Question 3: Imputing missing values (and recalculating total steps mean, median, and histogram)

Taking advantage of the earlier inspection of the data: the only missing data are for steps. They are missing from exactly eight days; on each of those days, all 288 of the 5 minute intervals are missing. Furthermore, the dataset begins with midnight of October 1 and ends at 23:55 of Nov 30 with no skipped days.

Thus, we can take the average-per-interval vector from question 2, which runs from 00:00 to 23:55, and add it only to the days where NAs occur. Since R automatically repeats the recurring vector in a multiplication, multiplying the averages times a logical vector which is TRUE only where there is an NA will result in a corrections vector that has a numeric value of the interval average wherever there is an NA, and zero otherwise.

After changing NAs to zeros and adding, the new interpolated values for $steps will be complete. I chose to round the averages to integers because it gets rid of the absurdity of fractional steps in the data, reduces the very-low-step intervals down to a step value of 0, and has very little effect on higher values.

interpolate values into rows with missing data for steps

MissingStepsSelector<-is.na(ActivityData$steps)
InsertIntervalAverages<-MissingStepsSelector*round(AverageIntervalSteps$steps)
ActivityData$steps[is.na(ActivityData$steps)]<-0
ActivityData$steps<-ActivityData$steps+InsertIntervalAverages

re-run same procedure as in Question 1 to generate new results for comparison

# initial grouping-summing of steps by date, exported to dataset TotalStepsByDate  
Steps_By_Date<-data.table()
Steps_By_Date<-ActivityData %>% group_by(date)
TotalStepsByDate<-Steps_By_Date%>%summarise_each(funs(sum),steps)

calculate requested statistics

#uses functions defined above to ignore NAs
MeanTotalDailySteps<-NaRmMean(TotalStepsByDate$steps) 
MedianTotalDailySteps<-NaRmMedian(TotalStepsByDate$steps)

With interval values interpolated for NAs, mean total daily steps was found to be 10766, quite close to the median total daily steps of 10762. Both these were very close to results found the first time, for reasons discussed below.

histogram of daily total steps

I chose to use exactly the same code to produce the histogram, to make as direct a comparison as possible.

TotalStepsPlot<-ggplot(TotalStepsByDate) #setting up the histogram
TotalStepsPlot<-TotalStepsPlot + aes(TotalStepsByDate$steps)
TotalStepsPlot<-TotalStepsPlot + geom_histogram(binwidth=1250, 
                                                fill="lightblue",
                                             colour="black",
                                               alpha=.5) 
      #binwidth chosen to have about 20 bins, 8 bins=10,000, 
      #about 3 cases/bin for a uniform distribution
TotalStepsPlot<-TotalStepsPlot + geom_density(aes(y=..count..*1250),
                                              colour="red",
                                              fill=NA,
                                              show_guide=TRUE)

→ **Set exercise A**: Please rewrite the part of the entries that opens with the line containing "Suchmaschine (55, 927)" and closes with the line containing "Gesundheit (81, 786)", putting "Kur" in place of "Wellness" and leaving everything else unchanged.

→ **Entries shown**:
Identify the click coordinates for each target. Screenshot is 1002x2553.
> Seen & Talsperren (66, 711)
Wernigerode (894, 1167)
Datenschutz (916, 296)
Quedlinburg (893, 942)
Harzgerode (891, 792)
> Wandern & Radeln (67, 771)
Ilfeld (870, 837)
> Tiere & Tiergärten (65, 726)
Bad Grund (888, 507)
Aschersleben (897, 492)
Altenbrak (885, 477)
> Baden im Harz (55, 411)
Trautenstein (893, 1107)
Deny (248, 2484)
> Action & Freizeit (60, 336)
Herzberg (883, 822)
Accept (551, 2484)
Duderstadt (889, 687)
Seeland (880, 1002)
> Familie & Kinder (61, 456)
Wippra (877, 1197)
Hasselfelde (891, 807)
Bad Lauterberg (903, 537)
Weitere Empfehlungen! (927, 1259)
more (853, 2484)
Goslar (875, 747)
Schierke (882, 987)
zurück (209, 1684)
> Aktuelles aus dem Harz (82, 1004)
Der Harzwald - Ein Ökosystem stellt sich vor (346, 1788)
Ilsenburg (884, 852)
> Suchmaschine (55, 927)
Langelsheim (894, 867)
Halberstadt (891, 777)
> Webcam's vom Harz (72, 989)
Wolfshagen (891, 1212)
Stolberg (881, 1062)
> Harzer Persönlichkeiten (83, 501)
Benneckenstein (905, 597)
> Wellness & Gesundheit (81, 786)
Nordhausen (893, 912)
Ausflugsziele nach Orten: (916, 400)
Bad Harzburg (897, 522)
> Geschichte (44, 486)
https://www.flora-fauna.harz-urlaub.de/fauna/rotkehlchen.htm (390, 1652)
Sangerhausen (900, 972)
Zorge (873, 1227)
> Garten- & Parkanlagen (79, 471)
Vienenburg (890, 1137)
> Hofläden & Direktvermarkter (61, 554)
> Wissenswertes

→ **Set exercise B**: Extend the write-up on imputing missing step values, picking up right after its last line.

→ **Written answer A**:
> Suchmaschine (55, 927)
Langelsheim (894, 867)
Halberstadt (891, 777)
> Webcam's vom Harz (72, 989)
Wolfshagen (891, 1212)
Stolberg (881, 1062)
> Harzer Persönlichkeiten (83, 501)
Benneckenstein (905, 597)
> Kur & Gesundheit (81, 786)

→ **Written answer B**:
TotalStepsPlot<-TotalStepsPlot + geom_vline(aes(xintercept=MeanTotalDailySteps),
                                            colour="dark green",
                                            show_guide=TRUE)
TotalStepsPlot<-TotalStepsPlot + scale_y_continuous(breaks=0:15)
TotalStepsPlot<-TotalStepsPlot + labs(title="Distribution of Total Daily Steps")
TotalStepsPlot<-TotalStepsPlot + labs(x="Total Steps in One Day")
TotalStepsPlot<-TotalStepsPlot + labs(y="Days")

TotalStepsPlot

comparison of the two histograms

Obviously kurtosis (spikiness) of the distribution has become much more acute with the addition of the interpolated values. It is quite noticeable how much farther the central column sticks out above the peak in the red distribution curve.

The histogram still looks roughly like it might be a normal or a
binomial distribution, butthe peak is proportionately higher, and the standard deviation smaller.

Yet the mean and median are almost the same; the overall center didn’t change much, but the distribution changed fairly drastically.

This is because missing values were concentrated in 8 days, and because the average for each interval was used, each of those 8 days received the same interpolated values. This in turn assigned all eight missing days the same total steps, so all 8 missing days were added to the central column. Inspection shows, in fact, that in the original histogram, there were 12 values in the central column range, corresponding to the range 10,000-11,250, and in the new graph there are 20, with no other column of the histogram changed. To further verify this, I checked the sum of the interval averages:

MissingDataIntervalAverageSum<-sum(AverageIntervalSteps$steps)

The result was 10766, which of course is between 10,000 and 11,250. So the actual effect of this method of interpolation was merely to exaggerate the central tendency in the data.

Question 4: Are there differences in activity patterns between weekdays and weekends?

First we have to regroup the dataset on two variables: interval and DayType.

StepsXIntDayType<-data.table()
StepsXIntDayType<-ActivityData %>% group_by(interval,DayType)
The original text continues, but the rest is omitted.